Two Nigerian nationals have been found guilty of human trafficking and prostitution in a case believed to be the first conviction of its kind in the country.
Alicia Edosa, 44, of The Harbour, Market Point, Mullingar, Co Westmeath, and 31-year-old Edith Enoghaghase of Meeting House Lane, Mullingar were found guilty of a series of offences relating to human trafficking, prostitution and money laundering on various dates between September 2016 and June 2018.
A 30-year-old man, Omonuwa Desmond Osaibovo, was also found guilty of money laundering offences.
The trial at Mullingar Circuit Court lasted almost six weeks and heard that four young women from a deprived background in Nigeria had been abused in an underhand way by the three accused.
The trial heard from Counsel for the Director of Public Prosecutions Fiona Murphy SC that it was a tragic case of exploitation by people from Nigeria searching for a better life.
She said the women believed they were coming to Ireland to have an opportunity to engage in legitimate work.
Ms Murphy said all four women took part in a voodoo ceremony before leaving Nigeria for Ireland in which they took an oath to people arranging their journey.
On arriving in Ireland, she said the women were told they would have to repay the accused what she described as "extortionate amounts" by engaging in prostitution.
She said the women were used in "a most egregious fashion" by having to travel to various locations around Ireland to engage in prostitution from their base in Mullingar.
The trial heard the woman worked in various locations around Ireland including Limerick and Cork.
One of the victims told the court that she was trafficked into Ireland on the promise of working as a shop assistant was forced into prostitution within days of arriving in the country.
The 26-year-old mother of one, who cannot be named for legal reasons, told the court she felt betrayed.
Before leaving Nigeria, the woman said she was promised that Ireland was "a land of milk and honey" where she could earn up to €3,500 per month doing hair extensions.
The witness described an arduous six-month journey from Nigeria to Ireland in September 2016 via Libya, where she was raped, and Sicily using a false Irish passport.
She told the court that she would never have left Nigeria if she knew what she would be doing in Ireland.
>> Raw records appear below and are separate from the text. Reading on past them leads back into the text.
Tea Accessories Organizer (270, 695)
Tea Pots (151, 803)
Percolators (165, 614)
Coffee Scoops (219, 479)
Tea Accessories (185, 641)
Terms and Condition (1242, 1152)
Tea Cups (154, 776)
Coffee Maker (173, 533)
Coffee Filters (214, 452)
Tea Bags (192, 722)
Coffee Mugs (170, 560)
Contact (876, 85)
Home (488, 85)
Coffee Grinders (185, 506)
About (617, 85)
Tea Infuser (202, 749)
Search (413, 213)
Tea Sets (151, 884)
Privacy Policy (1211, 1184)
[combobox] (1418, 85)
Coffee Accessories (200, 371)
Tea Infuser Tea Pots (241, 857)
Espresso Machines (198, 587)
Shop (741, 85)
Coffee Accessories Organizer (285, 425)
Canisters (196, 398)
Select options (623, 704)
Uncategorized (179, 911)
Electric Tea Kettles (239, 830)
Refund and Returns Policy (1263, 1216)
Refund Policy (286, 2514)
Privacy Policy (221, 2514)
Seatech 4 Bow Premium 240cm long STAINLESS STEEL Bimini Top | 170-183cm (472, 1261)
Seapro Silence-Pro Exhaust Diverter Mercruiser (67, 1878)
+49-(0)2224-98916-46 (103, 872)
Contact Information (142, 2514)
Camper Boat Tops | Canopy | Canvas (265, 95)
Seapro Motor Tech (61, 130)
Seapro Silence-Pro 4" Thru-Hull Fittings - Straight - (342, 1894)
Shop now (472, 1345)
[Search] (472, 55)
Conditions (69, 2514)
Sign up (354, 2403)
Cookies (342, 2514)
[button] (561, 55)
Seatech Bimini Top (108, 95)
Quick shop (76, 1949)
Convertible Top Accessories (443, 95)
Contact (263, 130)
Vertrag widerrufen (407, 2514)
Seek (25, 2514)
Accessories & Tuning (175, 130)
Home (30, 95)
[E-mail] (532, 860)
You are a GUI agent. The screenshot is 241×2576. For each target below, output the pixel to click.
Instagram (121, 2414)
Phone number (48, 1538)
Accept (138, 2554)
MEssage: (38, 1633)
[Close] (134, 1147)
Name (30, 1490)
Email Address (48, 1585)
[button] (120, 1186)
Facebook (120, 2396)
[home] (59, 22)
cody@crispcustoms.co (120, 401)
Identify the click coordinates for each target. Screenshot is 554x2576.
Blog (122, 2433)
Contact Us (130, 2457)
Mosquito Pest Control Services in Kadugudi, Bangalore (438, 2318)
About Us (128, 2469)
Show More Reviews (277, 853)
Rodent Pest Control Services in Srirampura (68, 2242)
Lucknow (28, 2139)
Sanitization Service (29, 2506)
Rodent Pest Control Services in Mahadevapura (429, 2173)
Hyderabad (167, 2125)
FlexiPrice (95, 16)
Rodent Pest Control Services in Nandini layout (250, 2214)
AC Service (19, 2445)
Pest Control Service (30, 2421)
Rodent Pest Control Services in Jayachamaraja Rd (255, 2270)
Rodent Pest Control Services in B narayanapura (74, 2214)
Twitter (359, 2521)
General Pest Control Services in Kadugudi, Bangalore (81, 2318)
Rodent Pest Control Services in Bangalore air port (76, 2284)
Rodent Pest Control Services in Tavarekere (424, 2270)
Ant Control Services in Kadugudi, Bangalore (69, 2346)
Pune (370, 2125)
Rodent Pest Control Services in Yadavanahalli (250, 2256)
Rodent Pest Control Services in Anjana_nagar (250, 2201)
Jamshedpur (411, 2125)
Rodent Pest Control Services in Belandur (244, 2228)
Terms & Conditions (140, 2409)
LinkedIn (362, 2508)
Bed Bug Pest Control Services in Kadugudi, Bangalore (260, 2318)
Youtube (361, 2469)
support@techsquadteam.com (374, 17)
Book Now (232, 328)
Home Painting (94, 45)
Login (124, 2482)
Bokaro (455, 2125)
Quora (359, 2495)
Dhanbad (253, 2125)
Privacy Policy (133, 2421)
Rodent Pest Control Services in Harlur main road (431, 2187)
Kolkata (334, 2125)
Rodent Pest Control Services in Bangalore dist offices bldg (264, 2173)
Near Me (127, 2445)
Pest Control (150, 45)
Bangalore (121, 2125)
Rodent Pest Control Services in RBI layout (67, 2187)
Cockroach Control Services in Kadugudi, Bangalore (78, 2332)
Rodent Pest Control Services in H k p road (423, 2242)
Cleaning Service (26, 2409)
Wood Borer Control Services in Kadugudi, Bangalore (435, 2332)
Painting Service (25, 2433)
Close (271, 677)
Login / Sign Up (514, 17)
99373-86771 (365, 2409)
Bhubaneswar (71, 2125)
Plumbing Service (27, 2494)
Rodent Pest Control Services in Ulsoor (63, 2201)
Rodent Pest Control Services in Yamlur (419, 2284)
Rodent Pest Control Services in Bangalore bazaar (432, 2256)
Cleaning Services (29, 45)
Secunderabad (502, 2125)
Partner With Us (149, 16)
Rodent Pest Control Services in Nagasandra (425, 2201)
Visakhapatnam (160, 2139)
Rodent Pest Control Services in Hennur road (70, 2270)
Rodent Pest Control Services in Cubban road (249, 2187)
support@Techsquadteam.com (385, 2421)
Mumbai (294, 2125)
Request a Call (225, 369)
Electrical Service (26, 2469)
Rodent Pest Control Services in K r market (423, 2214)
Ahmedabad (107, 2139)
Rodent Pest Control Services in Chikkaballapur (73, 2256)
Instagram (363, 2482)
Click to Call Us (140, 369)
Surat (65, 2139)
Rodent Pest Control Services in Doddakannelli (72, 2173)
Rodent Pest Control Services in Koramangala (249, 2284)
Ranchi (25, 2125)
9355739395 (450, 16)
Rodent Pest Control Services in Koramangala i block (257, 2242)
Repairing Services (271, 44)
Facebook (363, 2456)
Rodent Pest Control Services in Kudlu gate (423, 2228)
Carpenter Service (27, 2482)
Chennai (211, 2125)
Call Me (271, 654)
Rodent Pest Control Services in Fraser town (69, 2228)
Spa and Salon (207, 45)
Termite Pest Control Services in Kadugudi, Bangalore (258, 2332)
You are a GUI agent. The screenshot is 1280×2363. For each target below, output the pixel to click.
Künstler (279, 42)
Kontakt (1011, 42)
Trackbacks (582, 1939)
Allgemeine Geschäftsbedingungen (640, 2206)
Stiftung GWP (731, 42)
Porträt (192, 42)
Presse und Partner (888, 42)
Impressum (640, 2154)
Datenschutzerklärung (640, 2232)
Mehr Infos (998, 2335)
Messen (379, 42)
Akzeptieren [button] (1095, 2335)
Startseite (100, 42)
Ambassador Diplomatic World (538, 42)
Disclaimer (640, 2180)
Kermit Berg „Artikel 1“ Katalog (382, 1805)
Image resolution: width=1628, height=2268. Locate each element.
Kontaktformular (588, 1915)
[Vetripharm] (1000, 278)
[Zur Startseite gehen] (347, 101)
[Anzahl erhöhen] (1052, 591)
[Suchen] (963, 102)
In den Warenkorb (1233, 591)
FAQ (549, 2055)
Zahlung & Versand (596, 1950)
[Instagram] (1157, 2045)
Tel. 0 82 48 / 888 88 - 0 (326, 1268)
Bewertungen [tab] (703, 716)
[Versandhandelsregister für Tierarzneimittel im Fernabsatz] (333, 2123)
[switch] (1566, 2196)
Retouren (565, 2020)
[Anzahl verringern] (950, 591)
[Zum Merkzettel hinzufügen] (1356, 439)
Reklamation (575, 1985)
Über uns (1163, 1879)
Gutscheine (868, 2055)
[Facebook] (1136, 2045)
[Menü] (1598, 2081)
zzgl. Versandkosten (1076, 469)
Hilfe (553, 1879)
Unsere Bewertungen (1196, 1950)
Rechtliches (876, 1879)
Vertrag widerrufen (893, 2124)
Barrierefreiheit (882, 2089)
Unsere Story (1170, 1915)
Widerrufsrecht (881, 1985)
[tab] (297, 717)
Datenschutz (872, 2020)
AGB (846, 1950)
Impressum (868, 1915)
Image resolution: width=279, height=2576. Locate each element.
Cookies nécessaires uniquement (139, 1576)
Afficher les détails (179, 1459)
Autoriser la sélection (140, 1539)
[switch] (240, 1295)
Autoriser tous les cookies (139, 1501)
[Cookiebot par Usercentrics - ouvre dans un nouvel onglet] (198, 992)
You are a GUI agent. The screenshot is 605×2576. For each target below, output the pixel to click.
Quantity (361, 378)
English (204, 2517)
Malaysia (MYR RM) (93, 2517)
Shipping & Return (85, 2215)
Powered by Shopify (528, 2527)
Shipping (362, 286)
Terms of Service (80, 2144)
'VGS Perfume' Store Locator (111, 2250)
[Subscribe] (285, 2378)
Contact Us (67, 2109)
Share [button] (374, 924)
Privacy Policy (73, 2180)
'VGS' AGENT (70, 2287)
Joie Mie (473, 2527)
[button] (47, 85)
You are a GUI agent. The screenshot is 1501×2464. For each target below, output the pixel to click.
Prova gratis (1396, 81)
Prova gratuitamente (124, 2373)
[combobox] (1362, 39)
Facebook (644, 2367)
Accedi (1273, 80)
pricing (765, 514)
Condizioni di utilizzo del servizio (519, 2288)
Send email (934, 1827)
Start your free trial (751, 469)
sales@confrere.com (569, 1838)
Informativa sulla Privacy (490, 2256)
She told the court that if she collected €1,000, the woman said she would have to lodge €990 in a bank and only be allowed to keep €10 for herself, which sometimes left her starving for days.
"I was like a sex machine and money-making machine for her," the witness added.
The defence had argued that the victims had made the human trafficking claims in order to secure their right to remain in Ireland.
The allegations came to light after the women were able to extricate themselves at various stages and report matters to gardaí.
The trial before Judge Francis Comerford and a jury of ten men and two women lasted over six weeks.
After the trial ended, Judge Comerford thanked the jury for their service and their diligence and excused them from serving on a jury for ten years.
Gardaí thanked the victims for their bravery in coming forward and appealed to anyone who has information on human trafficking to come forward.
Superintendent Dermot Drea thanked the support services including Ruhama for their help and the gardaí who worked so hard in bringing about today's conviction.
Ruhama, which helps women affected by prostitution, said today's conviction is "historic" and will serve as an important example to other victims of sexual exploitation that justice is possible.
CEO Barbara Condon said the courage and resilience shown by the victims in the case was staggering.
She said their caseworkers have worked tirelessly with the women involved as witnesses for three years and were on-site in a support capacity throughout the hearings.
"The conviction signals a key milestone in the recovery journey of these women who sought to contribute to justice against their perpetrators" she added.
Meanwhile, Minister of State for Civil and Criminal Justice Hildegarde Naughton has also welcomed the convictions today.
"Human trafficking is a particularly cruel crime, based on deception and exploitation of vulnerable people, and it is hidden. Due to its hidden nature, it is very difficult to detect and investigate," she said.
Minister Naughton commended the gardaí for their hard work and said Ireland is committed to playing a role in the fight against human trafficking.
"The verdicts handed down today are a welcome indication that our efforts are paying off," she added.